Directed by Elia Kazan. With Kirk Douglas, Faye Dunaway, Deborah Kerr
US 1969, 35mm, color, 127 min.

Baby Doll
Friday August 21 at 7pm
Among Kazan’s most controversial films, this dynamic and intensely cinematic adaptation of Tennessee Williams’ provocative study of sexual desire inflamed a passionate outcry from the Production Code Administration and the Legion of Decency, who tried to derail the filmby branding it with their lowest rating of “C,” for “condemned.” Centered around Carroll Baker’s still shocking performance as the thumb-sucking yet sexually precocious Baby Doll and principally shot in rural Mississippi, Kazan’s mid-career masterpiece offers one of the finest renditions of the psychosexual territory of Williams’ mysteriously deep, Deep South.
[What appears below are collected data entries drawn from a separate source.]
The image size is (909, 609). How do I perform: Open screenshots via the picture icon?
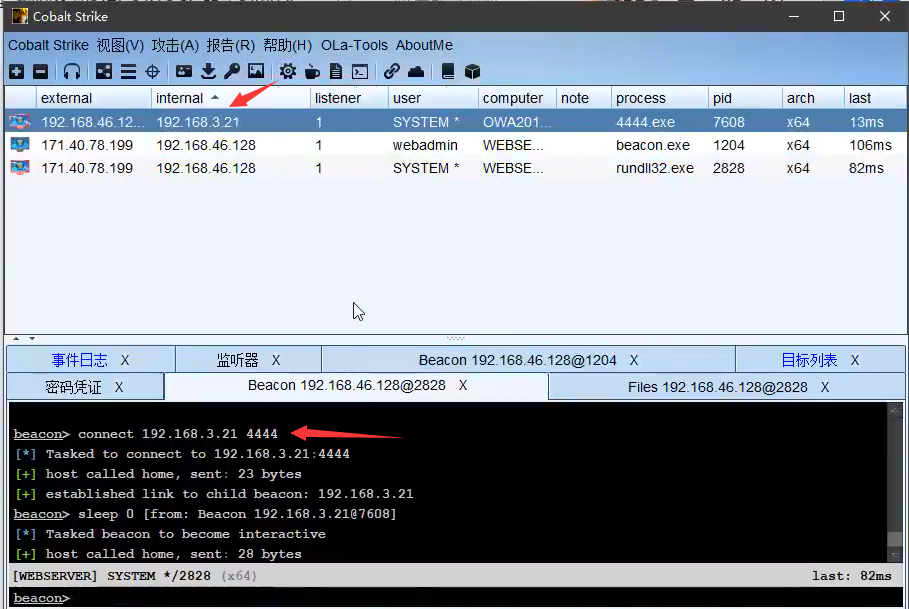[x=256, y=72]
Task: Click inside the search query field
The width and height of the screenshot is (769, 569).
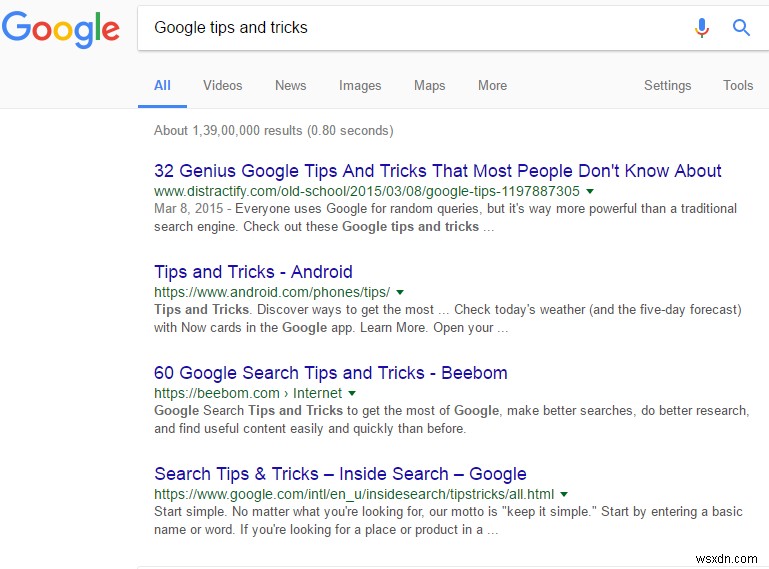Action: pos(400,28)
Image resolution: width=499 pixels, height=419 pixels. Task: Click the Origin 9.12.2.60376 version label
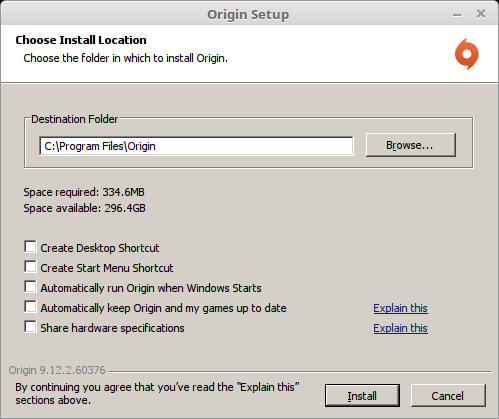coord(57,370)
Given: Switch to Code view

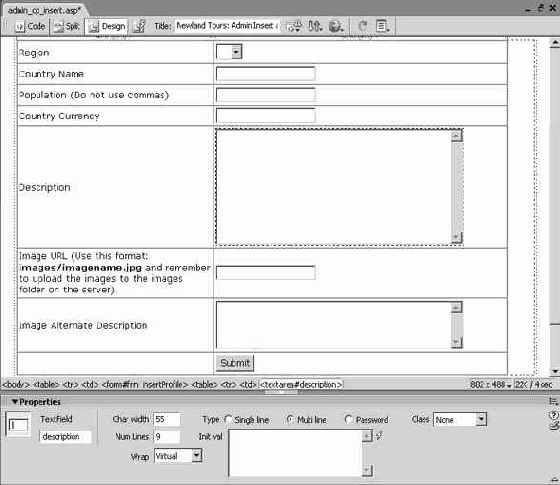Looking at the screenshot, I should tap(30, 26).
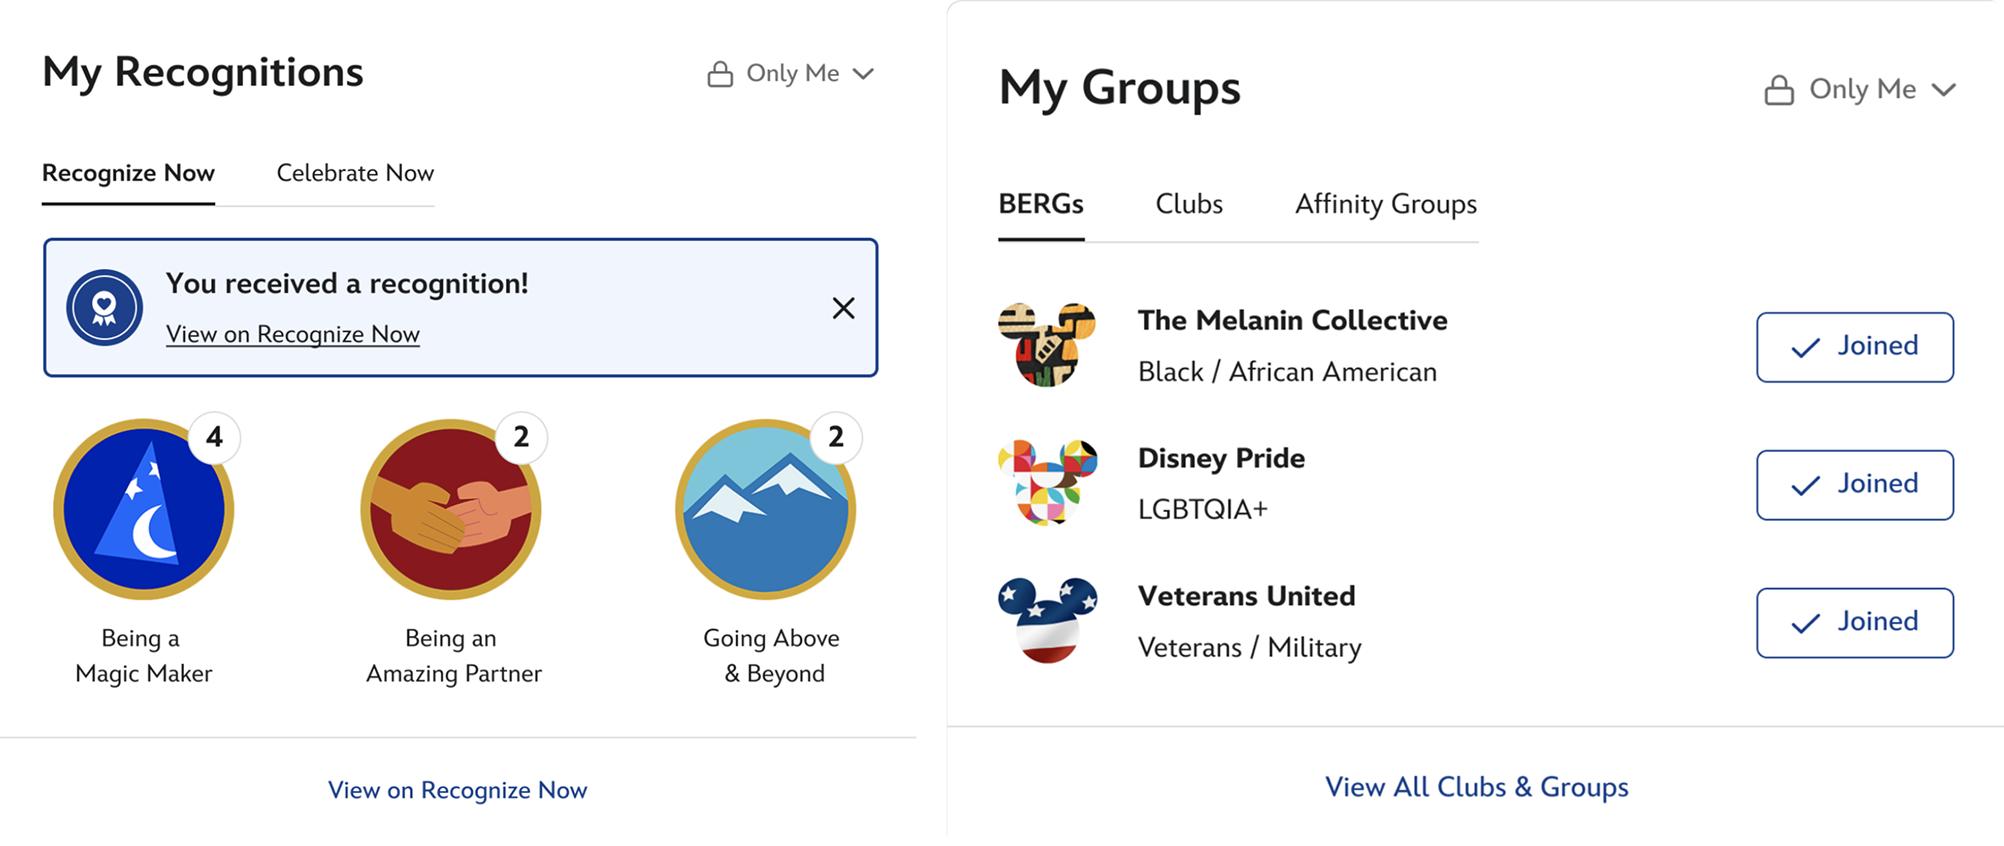Click View on Recognize Now banner link
The height and width of the screenshot is (846, 2004).
click(292, 334)
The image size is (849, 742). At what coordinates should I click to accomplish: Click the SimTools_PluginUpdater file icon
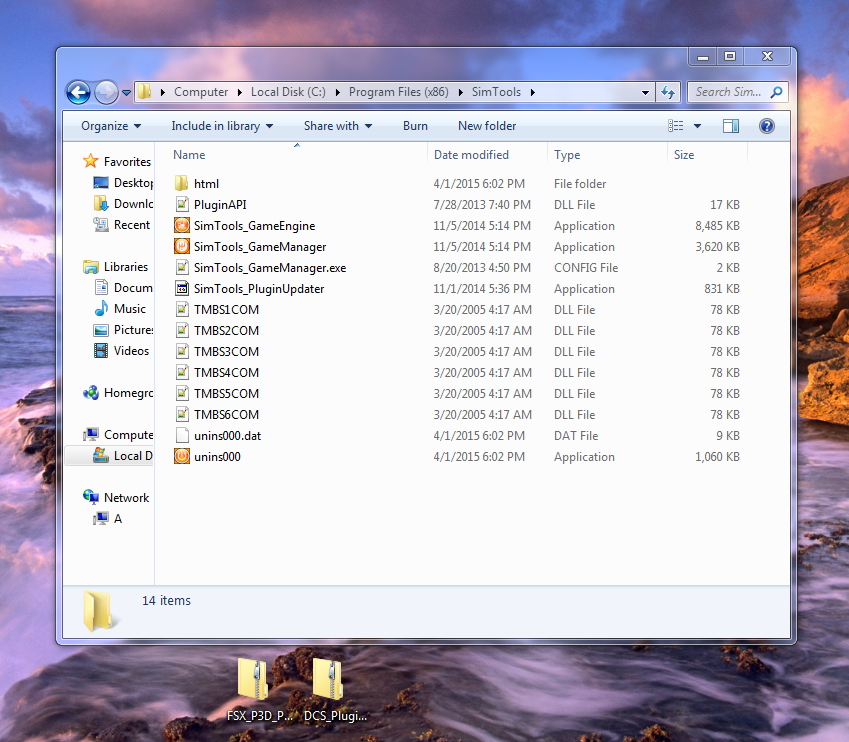tap(181, 289)
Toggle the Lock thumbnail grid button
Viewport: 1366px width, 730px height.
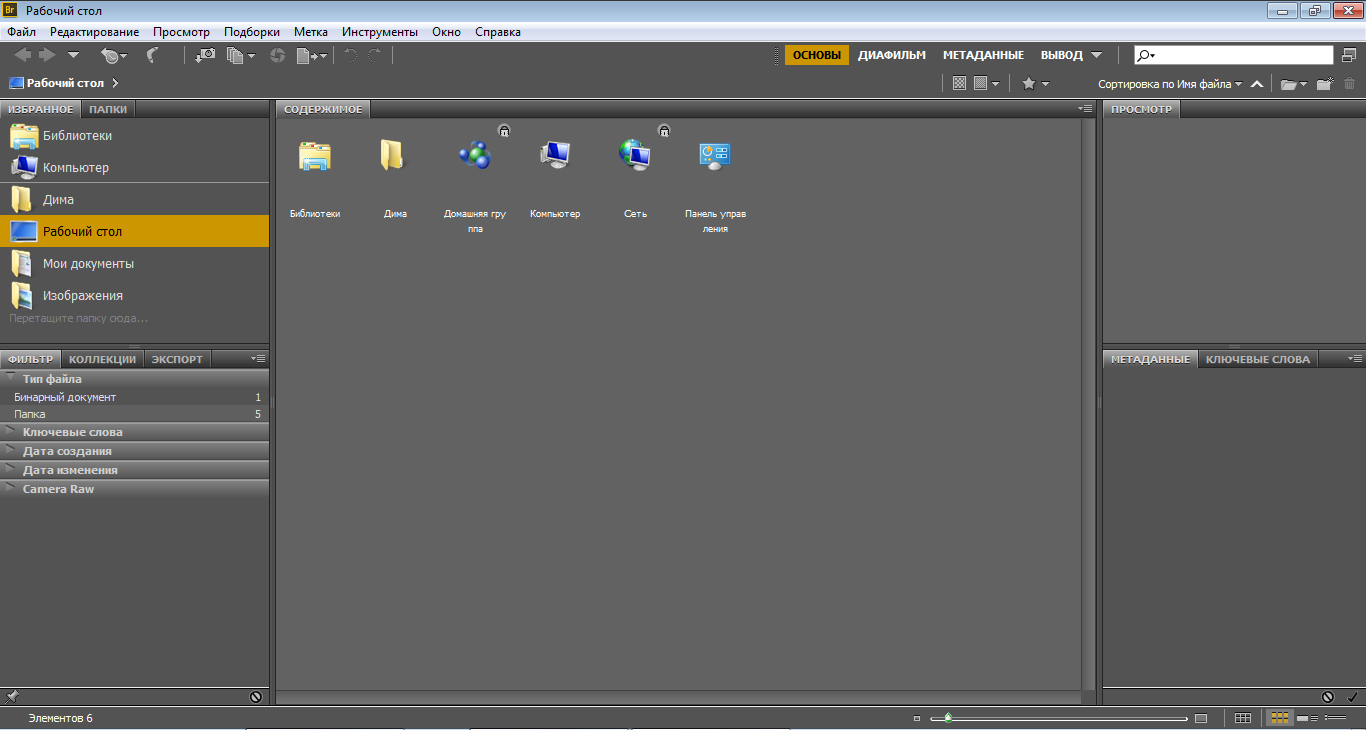point(1242,718)
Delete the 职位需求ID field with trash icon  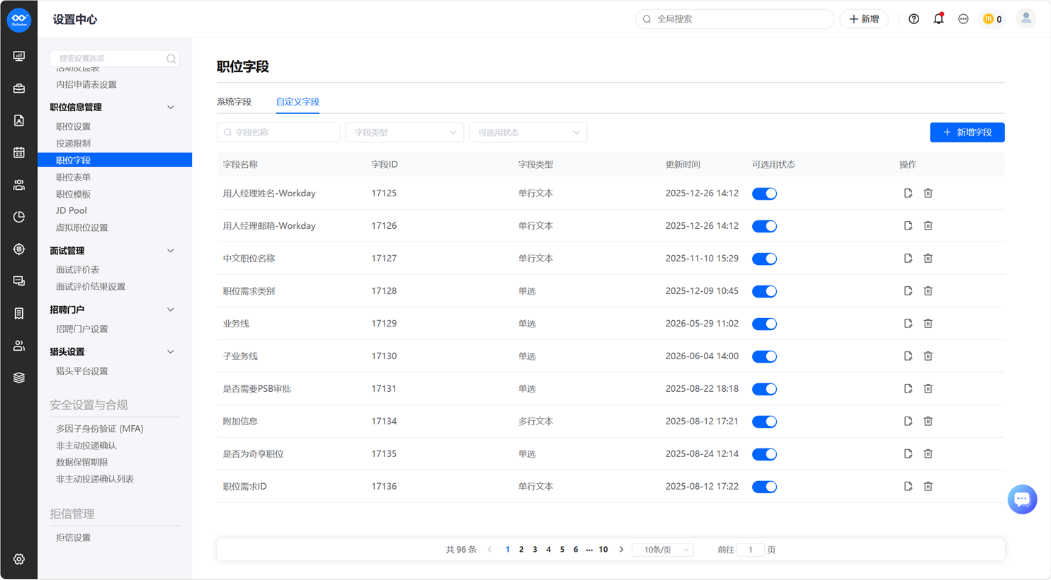928,486
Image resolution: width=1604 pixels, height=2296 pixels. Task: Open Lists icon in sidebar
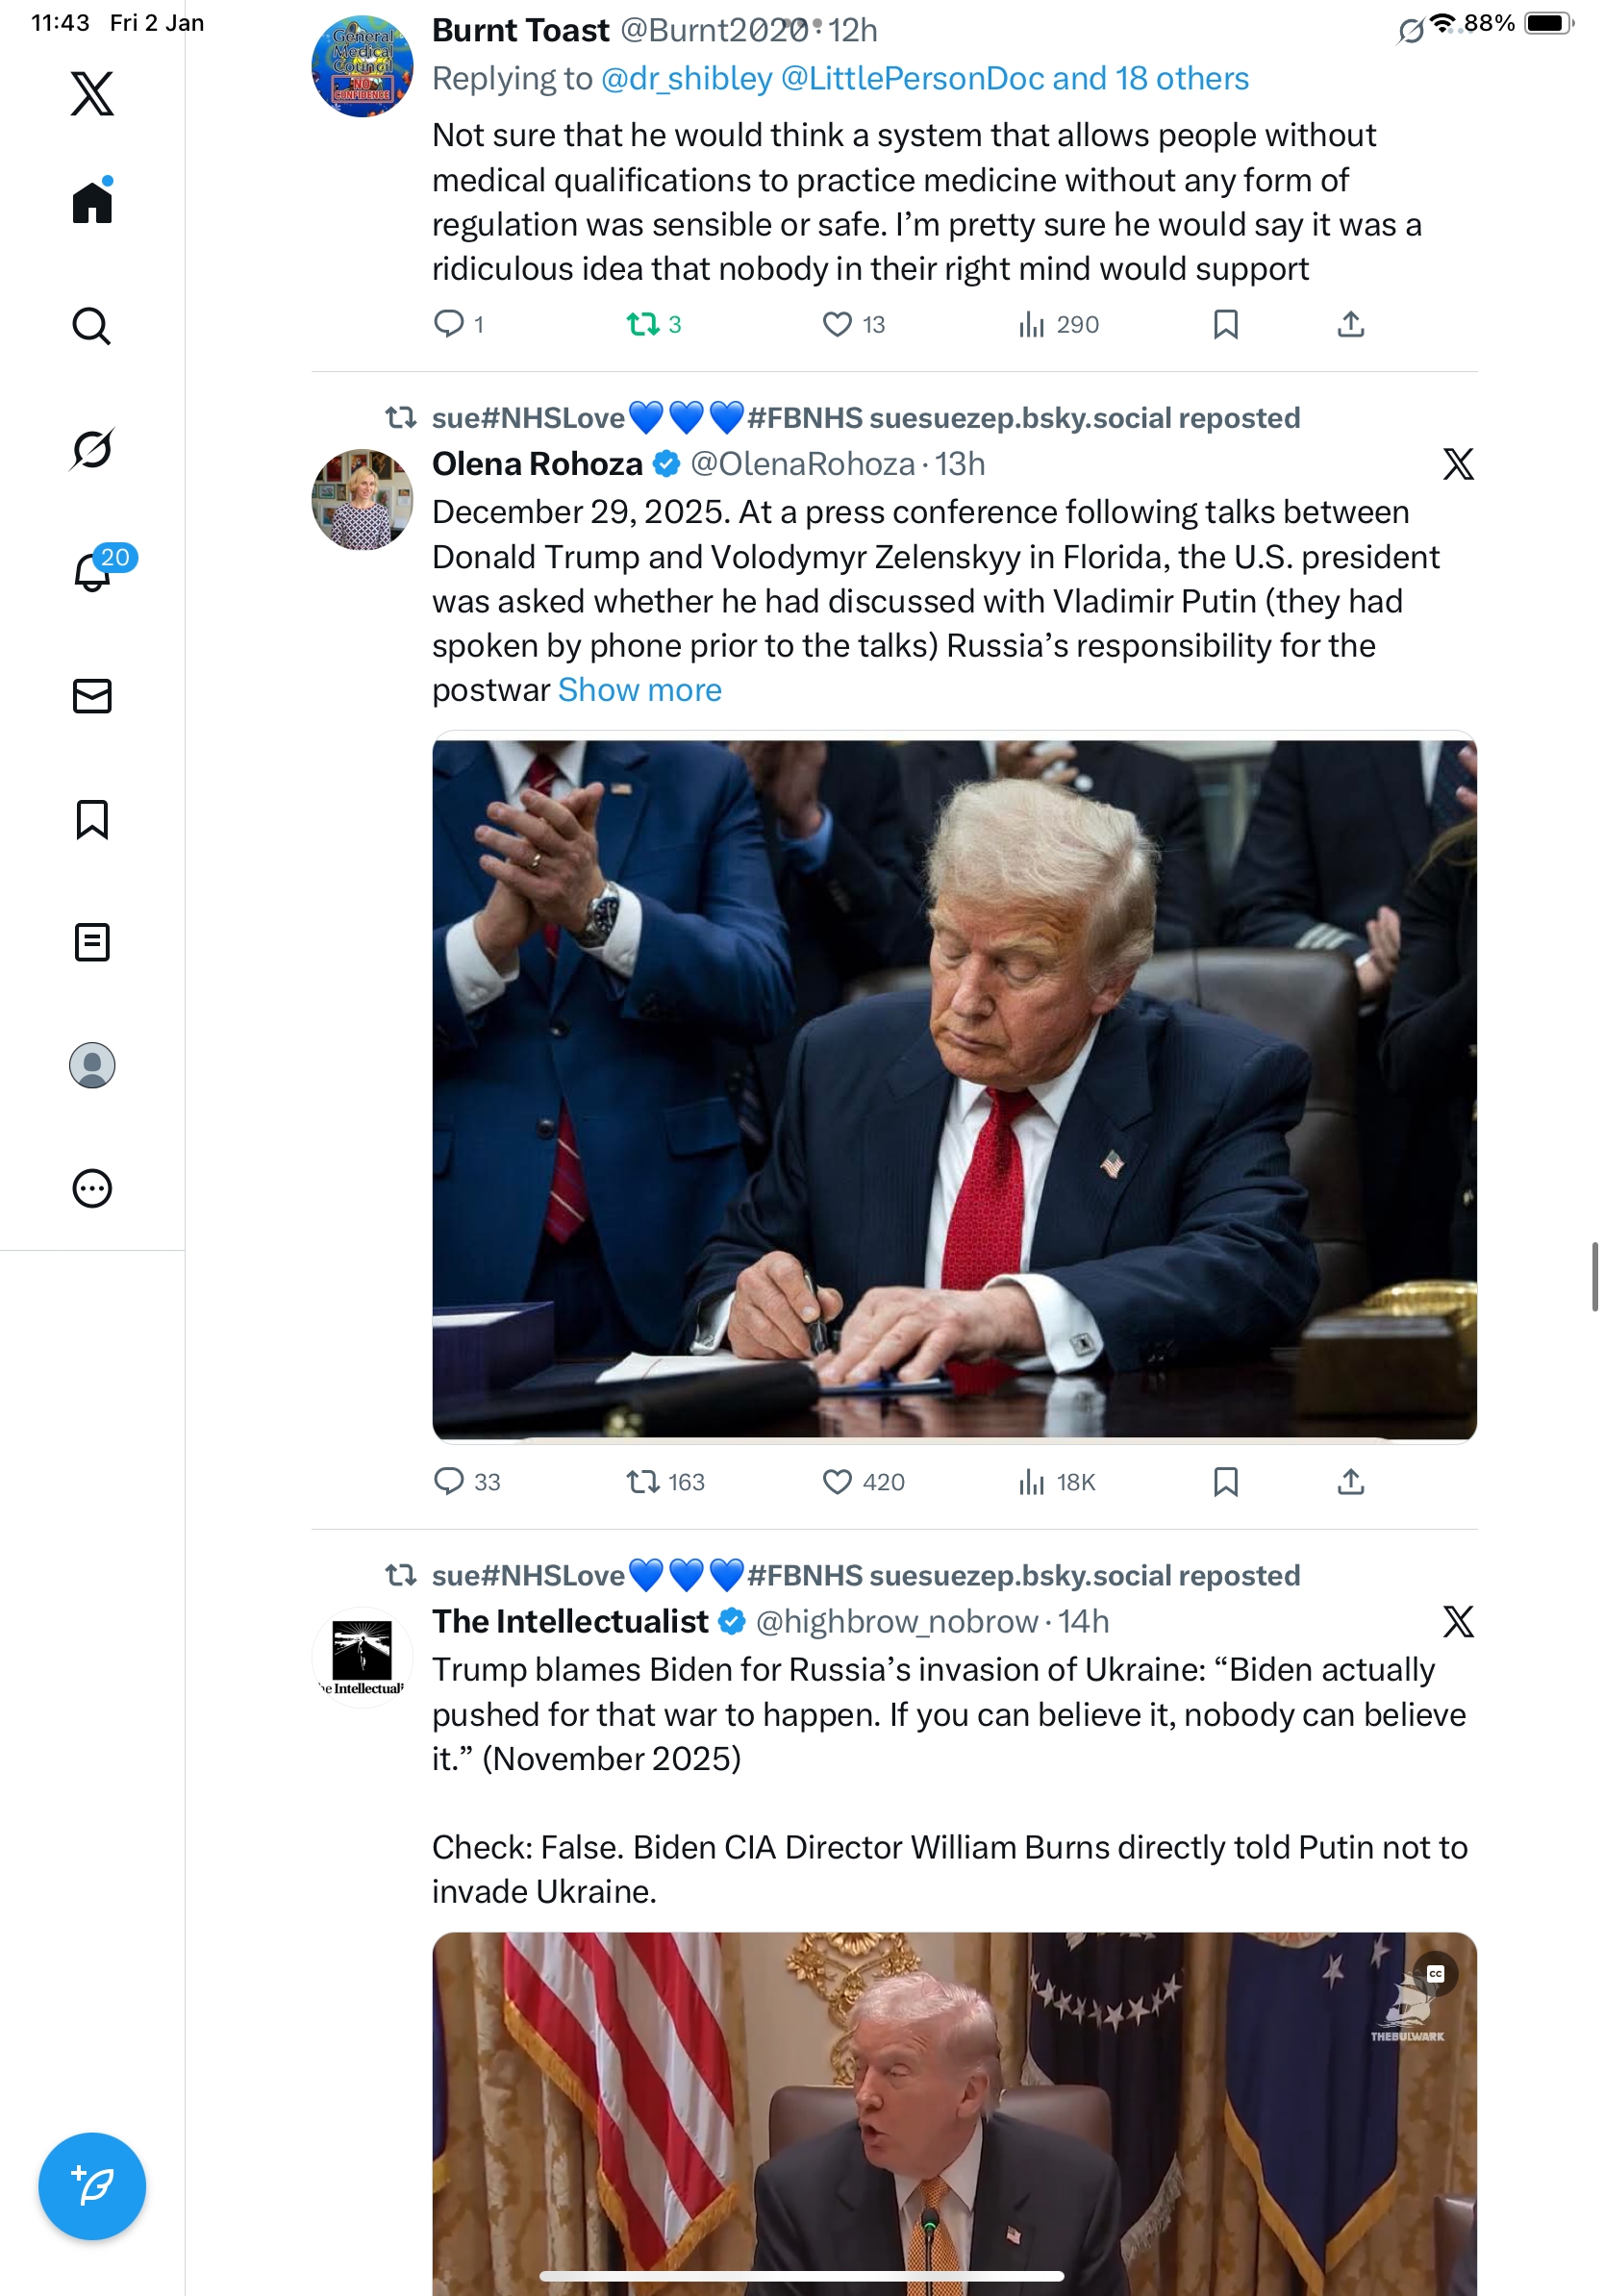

Print courtesy of UCLA Film and Television Archive.
Directed by Elia Kazan. With Karl Malden, Carroll Baker, Eli Wallach
US 1956, 35mm, b/w, 114 min.

Boomerang!
Friday August 21 at 9:15pm
Kazan developed this engrossing policier—based on an actual unsolved crime, the murder of a Connecticut priest—with Louis de Rochemont, inventor of the semi-documentary form so successful at Fox after WWII. While Boomerang! adheres to central tenets of the semi-documentary (location shooting, notable use of nonprofessional extras, detached voiceover commentary), the film also hones in on the figure of the crusading District Attorney, played with signature virile nonchalance by Dana Andrews, to create a gripping moral and epistemological puzzle about the ineluctability of truth and the limits of cold, hard facts.
Directed by Elia Kazan. With Dana Andrews, Jane Wyatt, Lee J. Cobb
US 1947, 35mm, b/w, 88 min.

Viva Zapata!
Saturday August 22 at 7pm
Filmed at the time of Kazan’s notorious HUAC testimony, Viva Zapata! offers a dramatically searching yet ultimately unresolved return to the director's roots in radical left-wing theater and politics. Written in close collaboration with lifelong Mexicophile John Steinbeck, who shared Kazan's fascination with Zapata's vision and failure, the film uses the idealistic revolutionary to offer an unflinching critique of the limits and corrosive potential of power. Featuring one of Brando's underappreciated bravura performances, Viva Zapata! is today considered one of the most evocative screen depictions of the Mexican revolution, despite the intense efforts by the Mexican film industry to suppress and censor the film during its early production stages.
Directed by Elia Kazan. With Marlon Brando, Jean Peters, Anthony Quinn
US 1952, 35mm, b/w, 113 min.

A Streetcar Named Desire
Saturday August 22 at 9:15pm
Perhaps the quintessential Kazan film, Streetcar is, ironically, among the closest to his stage work. Only the urging of his good friend Tennessee Williams convinced Kazan to reluctantly take on the screen version of a play he had already directed successfully on Broadway. Kazan decided eventually to retain the play's general form while also increasing the tightness and tension of the dominant interior scenes by shooting largely in close-ups and medium shots. The only aberration from the play's mesmerizing original line-up was Vivien Leigh—forced upon Kazan by producer Charles Feldman, who insisted on the presence of a tested marquee star.
Directed by Elia Kazan. With Vivien Leigh, Marlon Brando, Kim Hunter
US 1951, 35mm, b/w, 125 min.

A Face in the Crowd
Sunday August 23 at 7pm
Budd Schulberg and Kazan reunited to adapt Schulberg's own cautionary tale about the manipulative and treacherous potential of television and advertising as political tools. Misunderstood at the time, and badly wounded at the box office, A Face in the Crowd seems uncannily prescient in its depiction of right-wing extremism cloaking itself as all-American cracker-barrel folksiness. Kazan's successful and highly unconventional casting of untested comedians and character actors—Dunn in Tree, Mostel in Panic—reached its apogee in his ingenious selection of stand-up comic Andy Griffith, in his first feature film, as Lonesome Rhodes, the hayseed populist transformed into an ultimately uncontrollable televisual sensation. Print courtesy of UCLA Film and Television Archive.
Directed by Elia Kazan. With Andy Griffith, Patricia Neal, Anthony Franciosa
US 1957, 35mm, b/w, 125 min.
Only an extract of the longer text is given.